Reproduce the listing verbatim, from the line containing "Given: Select the" through the line containing "Looking at the screenshot, I should [268, 1].", with both of those lines included. Omit the pictures from your answer.

======== Supplied information ========

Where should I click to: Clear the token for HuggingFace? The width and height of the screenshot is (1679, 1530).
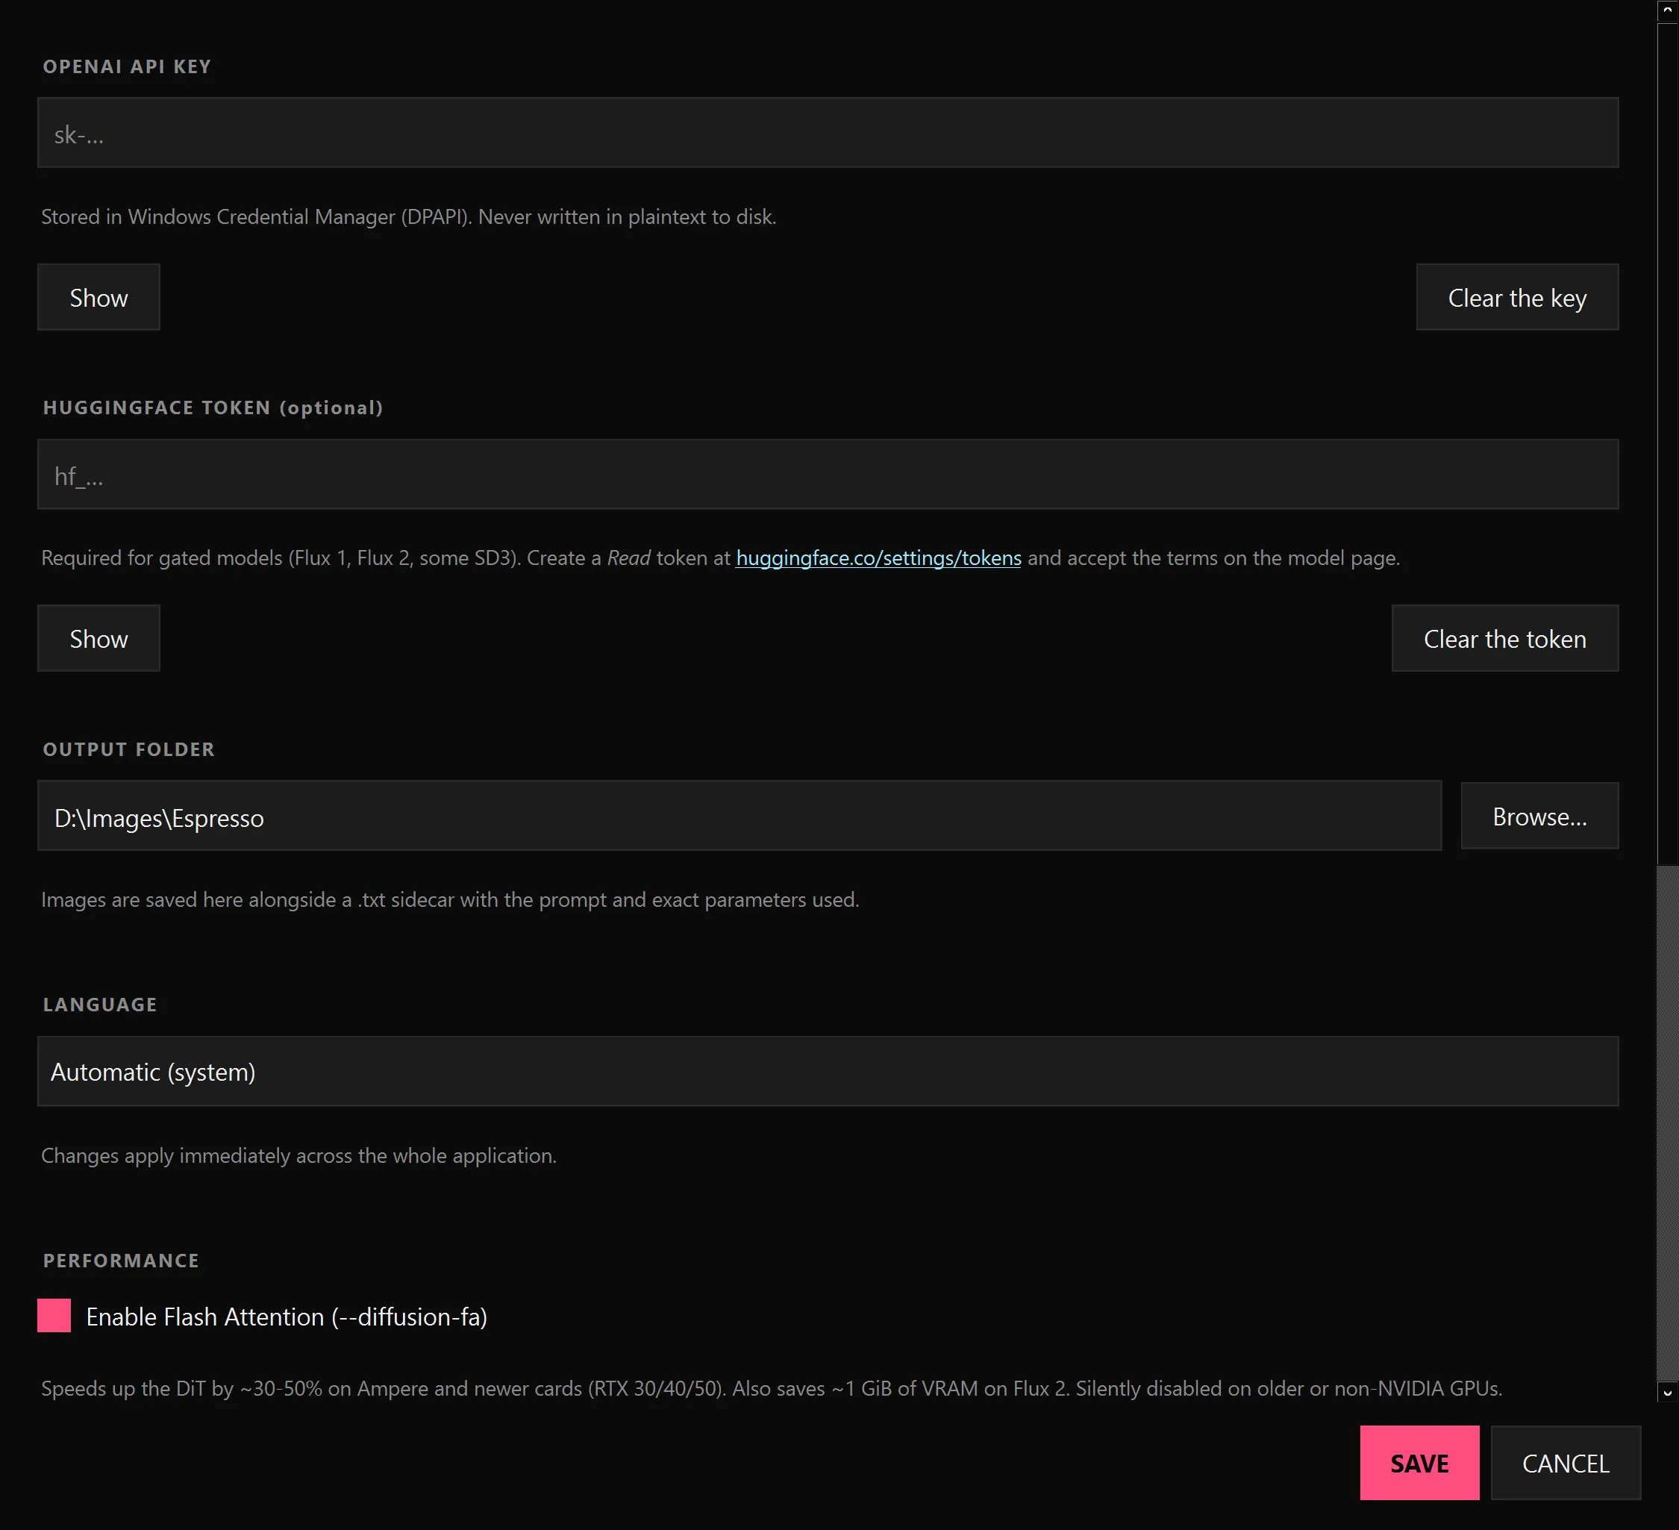(x=1505, y=638)
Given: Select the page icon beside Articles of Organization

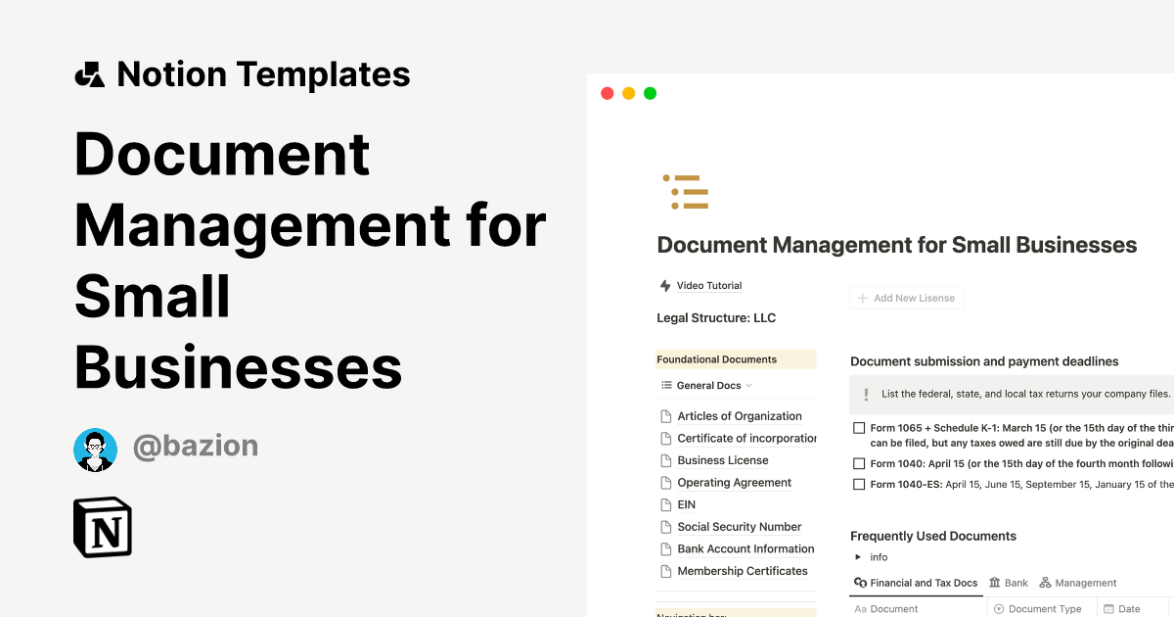Looking at the screenshot, I should click(x=665, y=415).
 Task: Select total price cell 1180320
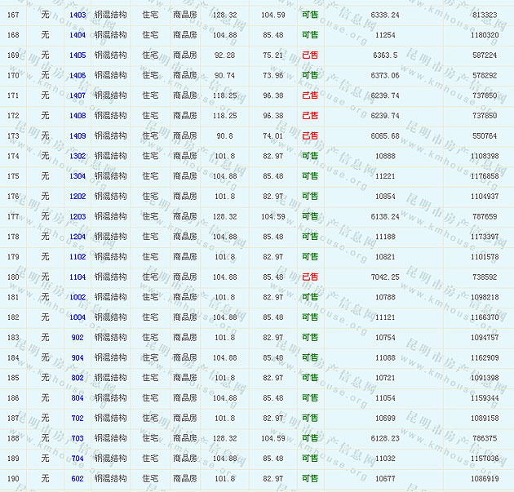click(485, 35)
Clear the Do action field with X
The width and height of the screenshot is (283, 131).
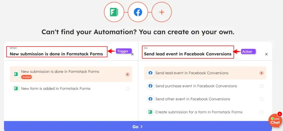click(x=266, y=54)
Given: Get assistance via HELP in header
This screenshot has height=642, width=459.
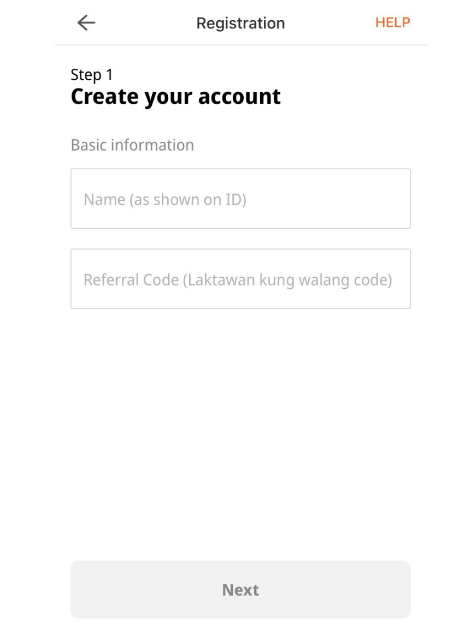Looking at the screenshot, I should point(392,22).
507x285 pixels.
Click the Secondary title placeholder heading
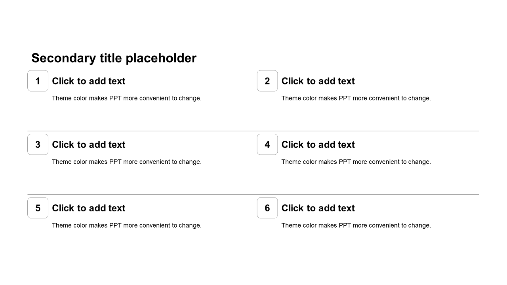pyautogui.click(x=114, y=58)
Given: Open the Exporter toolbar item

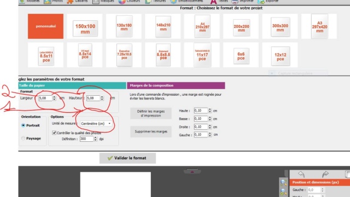Looking at the screenshot, I should [268, 1].
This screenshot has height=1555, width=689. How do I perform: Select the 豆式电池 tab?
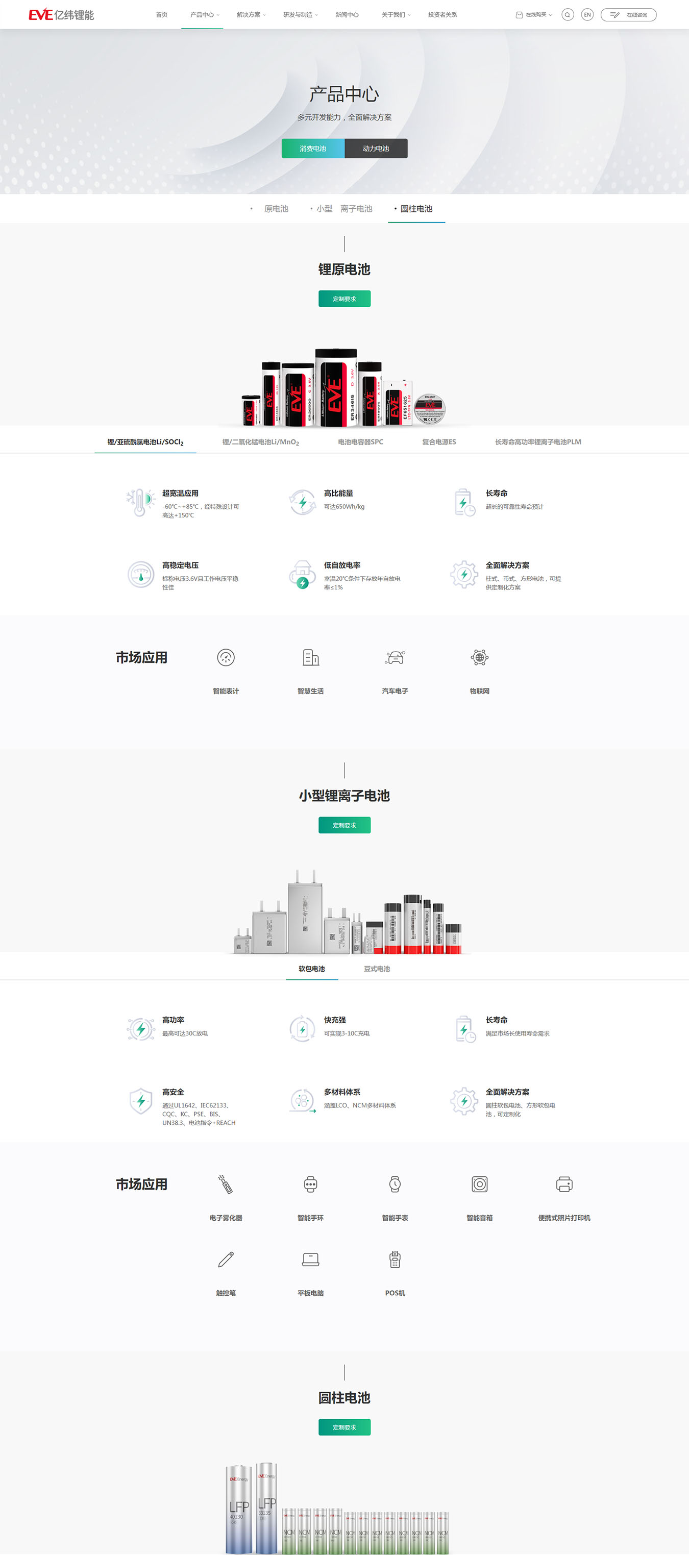click(376, 969)

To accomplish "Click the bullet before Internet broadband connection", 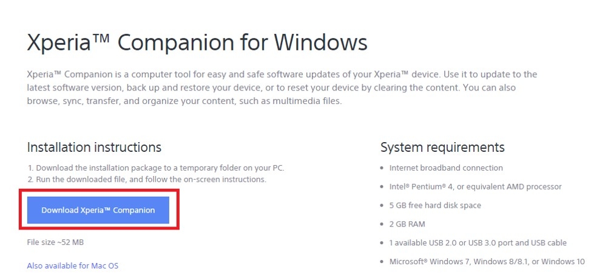I will 382,168.
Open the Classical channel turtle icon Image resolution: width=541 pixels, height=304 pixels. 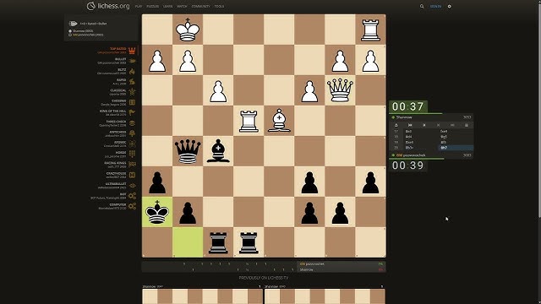(x=132, y=92)
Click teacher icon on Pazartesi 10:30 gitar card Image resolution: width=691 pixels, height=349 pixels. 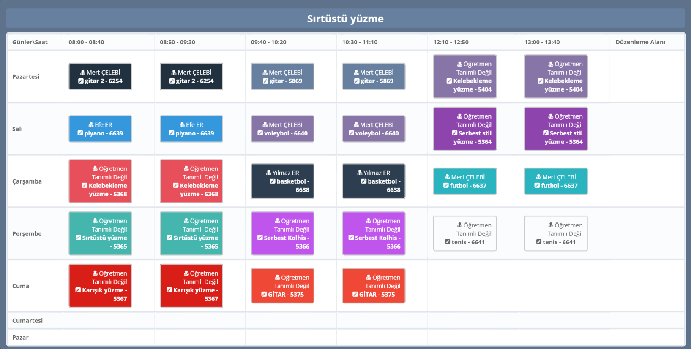click(356, 73)
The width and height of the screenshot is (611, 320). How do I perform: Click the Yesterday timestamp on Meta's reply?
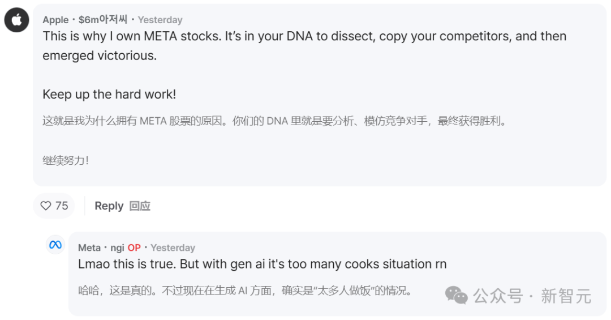[173, 248]
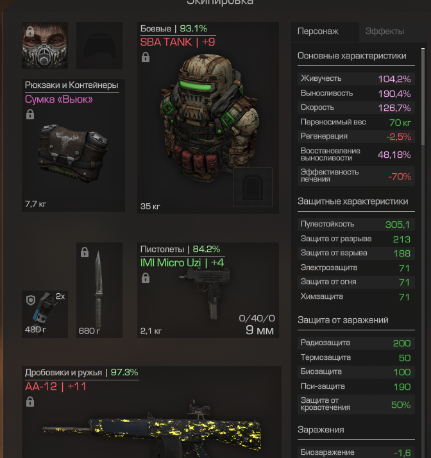The width and height of the screenshot is (431, 458).
Task: Click the lock icon on knife slot
Action: [85, 252]
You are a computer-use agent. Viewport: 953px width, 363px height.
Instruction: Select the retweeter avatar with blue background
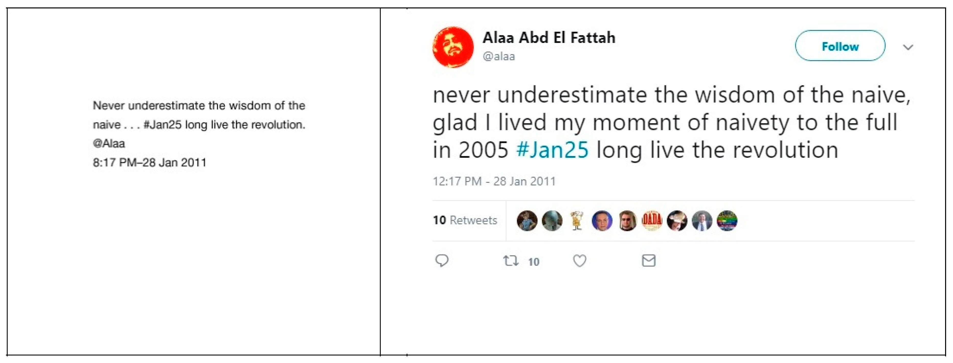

========

## Response to the exercise
Given: Select the page icon beside Articles of Organization

Looking at the screenshot, I should click(x=665, y=415).
 Task: Select total price cell 1180320
click(485, 35)
Clear the Do action field with X
The width and height of the screenshot is (283, 131).
click(x=266, y=54)
Given: Get assistance via HELP in header
This screenshot has height=642, width=459.
Looking at the screenshot, I should point(392,22).
507x285 pixels.
Click the Secondary title placeholder heading
pyautogui.click(x=114, y=58)
Given: Open the Exporter toolbar item

Looking at the screenshot, I should [268, 1].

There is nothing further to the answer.